# [ARTICLE]
Saturday, July 9, 2011

Edinburgh to Stirling-to view the entire blog (starting with the most recent post) click on 2011 on the right under archives

More of Mugdock Castle, north of Glasgow. There was nobody home.

It would be a drag to be Patrick McNicholl. I guess being the second to last would be a bummer too, and you wouldn't get your name on the plaque 300 years later.
 These shelters were  built during world war II for protection from German bombing.
Brochen Lom (gaelic for runny porridge). Fortunately for Jo, this was more creamy than watery.
On July 4 I had an amazing lesson with Alison Kinnaird in Temple. We worked on treatment and ornamentation of traditional air melodies. This is the view of from her driveway-the ruins of the church and graves going back 600+ years (The Knights of the Templair). 
Another shot from Ms. Kinnaird's driveway. 
Imagine this in your backyard. Original pagan stonemason's tombstone. Check out the mason tools on one side and the bones on the other. Alison's husband told me their kids once found an ancient skull while playing in a nearby ravine.
We're guessing this creepy tombstone could be from the 1300's. After my lesson with Alison we spent the rest of the day walking around Edinburgh. Here is the castle which overlooks the city.

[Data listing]
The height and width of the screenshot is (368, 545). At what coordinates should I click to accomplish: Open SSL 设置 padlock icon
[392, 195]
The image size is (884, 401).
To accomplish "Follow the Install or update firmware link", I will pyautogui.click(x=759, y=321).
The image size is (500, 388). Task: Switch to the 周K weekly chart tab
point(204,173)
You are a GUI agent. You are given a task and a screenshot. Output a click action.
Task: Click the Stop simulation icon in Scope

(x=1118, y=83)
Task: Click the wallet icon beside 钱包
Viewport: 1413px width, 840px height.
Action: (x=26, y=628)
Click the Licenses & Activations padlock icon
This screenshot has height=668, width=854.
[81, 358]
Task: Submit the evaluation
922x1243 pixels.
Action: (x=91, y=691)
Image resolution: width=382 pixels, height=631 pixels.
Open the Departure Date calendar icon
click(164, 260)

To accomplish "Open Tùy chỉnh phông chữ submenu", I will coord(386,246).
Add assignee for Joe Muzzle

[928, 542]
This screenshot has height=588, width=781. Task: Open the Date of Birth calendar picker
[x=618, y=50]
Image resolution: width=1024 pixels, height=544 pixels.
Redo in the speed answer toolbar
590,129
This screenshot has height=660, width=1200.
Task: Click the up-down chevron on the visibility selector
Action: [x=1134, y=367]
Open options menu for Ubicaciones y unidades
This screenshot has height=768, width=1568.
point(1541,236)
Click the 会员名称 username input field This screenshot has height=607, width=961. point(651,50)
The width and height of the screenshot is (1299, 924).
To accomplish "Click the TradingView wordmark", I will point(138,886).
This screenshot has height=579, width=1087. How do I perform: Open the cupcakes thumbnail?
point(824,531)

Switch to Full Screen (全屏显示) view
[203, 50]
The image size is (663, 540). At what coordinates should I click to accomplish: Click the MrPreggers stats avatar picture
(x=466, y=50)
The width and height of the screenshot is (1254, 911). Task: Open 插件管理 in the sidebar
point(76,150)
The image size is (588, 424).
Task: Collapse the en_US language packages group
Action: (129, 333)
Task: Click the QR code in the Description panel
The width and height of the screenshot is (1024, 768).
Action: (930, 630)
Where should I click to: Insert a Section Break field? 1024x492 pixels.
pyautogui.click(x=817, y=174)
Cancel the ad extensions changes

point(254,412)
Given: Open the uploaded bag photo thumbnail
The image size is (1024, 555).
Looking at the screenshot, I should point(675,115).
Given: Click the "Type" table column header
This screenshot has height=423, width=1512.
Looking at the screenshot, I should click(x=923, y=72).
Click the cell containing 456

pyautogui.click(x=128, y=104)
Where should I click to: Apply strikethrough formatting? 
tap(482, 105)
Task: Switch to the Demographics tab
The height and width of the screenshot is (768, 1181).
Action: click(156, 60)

# [THE TASK]
Copy out the entire Edinburgh to Stirling blog post word for word.

# [WRITTEN SOLUTION]
Saturday, July 9, 2011

Edinburgh to Stirling-to view the entire blog (starting with the most recent post) click on 2011 on the right under archives

More of Mugdock Castle, north of Glasgow. There was nobody home.

It would be a drag to be Patrick McNicholl. I guess being the second to last would be a bummer too, and you wouldn't get your name on the plaque 300 years later.
 These shelters were  built during world war II for protection from German bombing.
Brochen Lom (gaelic for runny porridge). Fortunately for Jo, this was more creamy than watery.
On July 4 I had an amazing lesson with Alison Kinnaird in Temple. We worked on treatment and ornamentation of traditional air melodies. This is the view of from her driveway-the ruins of the church and graves going back 600+ years (The Knights of the Templair). 
Another shot from Ms. Kinnaird's driveway. 
Imagine this in your backyard. Original pagan stonemason's tombstone. Check out the mason tools on one side and the bones on the other. Alison's husband told me their kids once found an ancient skull while playing in a nearby ravine.
We're guessing this creepy tombstone could be from the 1300's. After my lesson with Alison we spent the rest of the day walking around Edinburgh. Here is the castle which overlooks the city.